-- Opening Marker --

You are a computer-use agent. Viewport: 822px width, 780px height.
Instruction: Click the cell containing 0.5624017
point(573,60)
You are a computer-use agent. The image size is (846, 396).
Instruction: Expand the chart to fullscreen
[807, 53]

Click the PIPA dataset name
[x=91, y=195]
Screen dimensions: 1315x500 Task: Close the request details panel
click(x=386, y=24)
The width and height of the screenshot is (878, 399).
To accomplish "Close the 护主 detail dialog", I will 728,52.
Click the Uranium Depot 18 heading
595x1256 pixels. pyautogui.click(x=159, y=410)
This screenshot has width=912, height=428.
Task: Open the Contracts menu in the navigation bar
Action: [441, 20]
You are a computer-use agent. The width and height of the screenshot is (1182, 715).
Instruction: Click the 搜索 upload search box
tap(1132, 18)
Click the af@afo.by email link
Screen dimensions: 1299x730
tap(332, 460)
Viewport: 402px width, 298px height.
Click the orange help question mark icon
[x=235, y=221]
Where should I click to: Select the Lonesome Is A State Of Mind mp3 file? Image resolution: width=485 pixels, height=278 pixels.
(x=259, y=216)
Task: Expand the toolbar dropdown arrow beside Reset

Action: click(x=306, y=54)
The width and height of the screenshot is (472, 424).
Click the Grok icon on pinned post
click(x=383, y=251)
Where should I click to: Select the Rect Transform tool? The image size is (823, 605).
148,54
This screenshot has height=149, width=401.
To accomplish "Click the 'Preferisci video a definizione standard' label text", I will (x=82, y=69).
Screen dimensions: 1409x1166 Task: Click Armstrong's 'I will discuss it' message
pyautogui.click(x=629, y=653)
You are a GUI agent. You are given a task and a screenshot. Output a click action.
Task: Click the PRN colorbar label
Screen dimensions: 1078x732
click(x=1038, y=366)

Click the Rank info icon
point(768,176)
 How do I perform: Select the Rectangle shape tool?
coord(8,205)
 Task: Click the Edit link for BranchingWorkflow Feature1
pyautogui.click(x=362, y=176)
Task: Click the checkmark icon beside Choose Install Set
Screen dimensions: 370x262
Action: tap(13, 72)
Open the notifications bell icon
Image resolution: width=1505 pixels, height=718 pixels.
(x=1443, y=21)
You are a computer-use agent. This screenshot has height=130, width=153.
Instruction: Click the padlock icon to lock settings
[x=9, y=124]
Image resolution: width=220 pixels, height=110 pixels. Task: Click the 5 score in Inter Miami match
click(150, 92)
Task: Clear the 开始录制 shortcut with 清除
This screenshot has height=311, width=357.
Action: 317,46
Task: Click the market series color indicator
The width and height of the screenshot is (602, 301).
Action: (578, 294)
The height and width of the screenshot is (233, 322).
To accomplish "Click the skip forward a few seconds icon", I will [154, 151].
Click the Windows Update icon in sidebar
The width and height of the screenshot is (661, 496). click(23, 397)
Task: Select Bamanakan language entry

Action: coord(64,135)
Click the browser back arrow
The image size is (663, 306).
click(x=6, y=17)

-- Closing Marker --

— What the exercise asks —
With the line holding "Open the notifications bell icon" as the first and the line holding "Task: Click the market series color indicator" as the last, please transcribe exactly the lines of the material above in that range and nothing else.

— Written solution —
Open the notifications bell icon
Image resolution: width=1505 pixels, height=718 pixels.
(x=1443, y=21)
You are a computer-use agent. This screenshot has height=130, width=153.
Instruction: Click the padlock icon to lock settings
[x=9, y=124]
Image resolution: width=220 pixels, height=110 pixels. Task: Click the 5 score in Inter Miami match
click(150, 92)
Task: Clear the 开始录制 shortcut with 清除
This screenshot has height=311, width=357.
Action: 317,46
Task: Click the market series color indicator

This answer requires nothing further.